Safavid-era mosque in central Iran back to former glory

July 26, 2020 - 21:43

TEHRAN – The Safavid-era (1501–1736) Khosro Mosque in the ancient oasis town of Ardestan, central Isfahan province will undergo some rehabilitation works, a provincial tourism chief has said.

The three-story mosque, which is considered one of the architectural masterpieces, was built by one of the elites of the time named Khosro in 1723.

The mudbrick structure, which also has a cistern, was inscribed on The National Heritage list in 1985.
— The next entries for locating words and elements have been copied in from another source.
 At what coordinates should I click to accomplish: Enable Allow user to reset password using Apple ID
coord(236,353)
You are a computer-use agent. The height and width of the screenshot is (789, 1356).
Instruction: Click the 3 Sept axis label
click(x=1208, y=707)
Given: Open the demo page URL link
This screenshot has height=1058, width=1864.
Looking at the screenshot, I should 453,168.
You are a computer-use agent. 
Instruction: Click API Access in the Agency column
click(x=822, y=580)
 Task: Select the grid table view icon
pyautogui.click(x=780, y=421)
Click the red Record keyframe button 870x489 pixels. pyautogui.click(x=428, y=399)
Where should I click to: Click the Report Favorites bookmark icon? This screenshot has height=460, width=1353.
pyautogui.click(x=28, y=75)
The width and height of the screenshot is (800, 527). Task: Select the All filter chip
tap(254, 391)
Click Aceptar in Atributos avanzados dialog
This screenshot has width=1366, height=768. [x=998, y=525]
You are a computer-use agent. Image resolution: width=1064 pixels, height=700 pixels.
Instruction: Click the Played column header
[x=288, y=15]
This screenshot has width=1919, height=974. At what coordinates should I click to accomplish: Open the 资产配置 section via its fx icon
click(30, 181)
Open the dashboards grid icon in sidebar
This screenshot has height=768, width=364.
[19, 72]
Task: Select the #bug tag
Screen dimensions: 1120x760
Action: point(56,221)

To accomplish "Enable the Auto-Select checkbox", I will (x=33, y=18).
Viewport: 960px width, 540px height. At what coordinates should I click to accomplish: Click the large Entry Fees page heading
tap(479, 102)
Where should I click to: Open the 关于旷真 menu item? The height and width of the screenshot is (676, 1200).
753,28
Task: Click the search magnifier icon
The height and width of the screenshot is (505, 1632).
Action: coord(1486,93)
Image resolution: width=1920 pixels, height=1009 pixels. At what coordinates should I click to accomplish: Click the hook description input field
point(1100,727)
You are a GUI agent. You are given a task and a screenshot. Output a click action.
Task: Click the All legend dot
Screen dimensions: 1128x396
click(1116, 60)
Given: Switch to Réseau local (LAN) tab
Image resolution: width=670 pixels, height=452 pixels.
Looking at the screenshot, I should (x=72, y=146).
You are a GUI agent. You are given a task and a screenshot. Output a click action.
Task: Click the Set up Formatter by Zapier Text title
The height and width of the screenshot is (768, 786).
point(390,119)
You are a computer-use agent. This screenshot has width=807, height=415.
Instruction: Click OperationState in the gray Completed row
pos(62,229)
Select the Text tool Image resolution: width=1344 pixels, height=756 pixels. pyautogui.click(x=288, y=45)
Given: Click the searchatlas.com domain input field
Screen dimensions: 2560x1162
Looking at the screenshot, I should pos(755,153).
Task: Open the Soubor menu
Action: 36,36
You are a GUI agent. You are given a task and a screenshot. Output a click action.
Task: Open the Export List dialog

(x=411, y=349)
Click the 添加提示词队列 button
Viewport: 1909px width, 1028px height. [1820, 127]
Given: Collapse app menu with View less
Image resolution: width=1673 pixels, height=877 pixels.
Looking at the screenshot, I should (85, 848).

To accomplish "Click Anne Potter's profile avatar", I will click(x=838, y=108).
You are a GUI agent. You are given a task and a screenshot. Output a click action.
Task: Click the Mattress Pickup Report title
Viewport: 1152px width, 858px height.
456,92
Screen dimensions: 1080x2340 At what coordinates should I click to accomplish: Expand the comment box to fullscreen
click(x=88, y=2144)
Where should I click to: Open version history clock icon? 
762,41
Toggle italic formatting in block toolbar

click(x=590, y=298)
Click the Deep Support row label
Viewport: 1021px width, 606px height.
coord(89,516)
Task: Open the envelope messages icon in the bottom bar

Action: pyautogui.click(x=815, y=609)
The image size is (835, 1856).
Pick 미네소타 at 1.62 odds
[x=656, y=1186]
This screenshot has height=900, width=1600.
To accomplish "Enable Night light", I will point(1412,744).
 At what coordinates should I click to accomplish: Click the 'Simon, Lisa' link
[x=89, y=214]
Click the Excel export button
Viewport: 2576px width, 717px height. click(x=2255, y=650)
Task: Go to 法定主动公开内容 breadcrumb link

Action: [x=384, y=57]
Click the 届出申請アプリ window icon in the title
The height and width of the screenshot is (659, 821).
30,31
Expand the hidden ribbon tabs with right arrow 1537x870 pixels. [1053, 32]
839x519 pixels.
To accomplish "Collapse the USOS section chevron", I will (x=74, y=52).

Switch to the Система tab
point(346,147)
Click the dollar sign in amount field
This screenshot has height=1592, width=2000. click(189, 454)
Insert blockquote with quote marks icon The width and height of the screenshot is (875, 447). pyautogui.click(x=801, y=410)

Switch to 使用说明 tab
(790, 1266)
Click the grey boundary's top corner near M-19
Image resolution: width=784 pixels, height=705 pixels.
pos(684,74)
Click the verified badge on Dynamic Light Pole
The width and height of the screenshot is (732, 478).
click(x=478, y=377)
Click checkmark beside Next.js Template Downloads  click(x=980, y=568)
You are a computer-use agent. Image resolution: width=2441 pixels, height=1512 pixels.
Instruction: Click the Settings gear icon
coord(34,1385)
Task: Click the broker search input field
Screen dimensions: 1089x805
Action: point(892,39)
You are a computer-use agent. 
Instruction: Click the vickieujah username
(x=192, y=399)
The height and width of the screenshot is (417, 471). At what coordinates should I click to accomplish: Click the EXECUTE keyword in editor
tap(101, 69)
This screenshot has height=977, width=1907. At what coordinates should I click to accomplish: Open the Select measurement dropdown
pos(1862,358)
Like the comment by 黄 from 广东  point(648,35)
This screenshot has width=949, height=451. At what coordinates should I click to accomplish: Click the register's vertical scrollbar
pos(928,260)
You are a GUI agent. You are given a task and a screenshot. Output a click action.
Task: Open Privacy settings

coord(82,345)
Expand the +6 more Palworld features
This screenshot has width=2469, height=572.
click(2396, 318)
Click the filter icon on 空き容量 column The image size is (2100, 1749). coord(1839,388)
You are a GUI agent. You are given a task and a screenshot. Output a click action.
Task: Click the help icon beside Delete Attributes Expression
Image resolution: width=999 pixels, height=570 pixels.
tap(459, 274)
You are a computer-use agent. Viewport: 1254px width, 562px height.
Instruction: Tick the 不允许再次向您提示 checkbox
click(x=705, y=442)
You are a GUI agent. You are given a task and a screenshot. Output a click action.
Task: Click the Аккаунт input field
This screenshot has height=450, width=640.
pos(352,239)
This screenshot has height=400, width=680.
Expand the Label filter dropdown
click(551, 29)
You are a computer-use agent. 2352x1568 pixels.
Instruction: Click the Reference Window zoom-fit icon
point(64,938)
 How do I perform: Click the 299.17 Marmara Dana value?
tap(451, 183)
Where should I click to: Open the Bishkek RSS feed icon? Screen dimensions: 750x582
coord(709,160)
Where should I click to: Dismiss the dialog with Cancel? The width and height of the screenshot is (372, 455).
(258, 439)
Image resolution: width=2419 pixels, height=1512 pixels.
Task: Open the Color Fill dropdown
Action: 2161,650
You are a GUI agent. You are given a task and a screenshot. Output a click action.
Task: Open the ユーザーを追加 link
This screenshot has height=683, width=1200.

Repairing the rooftop and dome, and replacing the worn-out bricks were done in previous years and a new restoration project involves the renovation of the mosque’s façade, CHTN quoted Mehdi Mashhadi as saying on Sunday.

The restoration project aims at reviving, preserving, protecting, and strengthening the historical structure with a budget of 200 million rials (about $5,000), he added.

The Safavid dynasty was one of the most significant ruling dynasties of the country, often considered the beginning of modern Iranian history.

Isfahan has long been nicknamed as Nesf-e-Jahan which is translated into “half the world”; meaning seeing it is relevant to see the whole world. In its heyday, it was also one of the largest cities in the region with a population of nearly one million.

The cool blue tiles of Isfahan's Islamic buildings, and the city’s majestic bridges, contrast perfectly with the encircling hot, dry Iranian countryside. The UNESCO-registered Imam Square, best known as Naghsh-e Jahan Sq. (literary meaning “Image of the World”), was laid out under the reign of the Safavid ruler, Shah Abbas the Great, to signal the importance of Isfahan as the capital of his powerful empire.

Modern Isfahan is now home to some heavy industry, including steel factories and a nuclear facility on its outskirts, however, its inner core wants to be preserved as a priceless gem.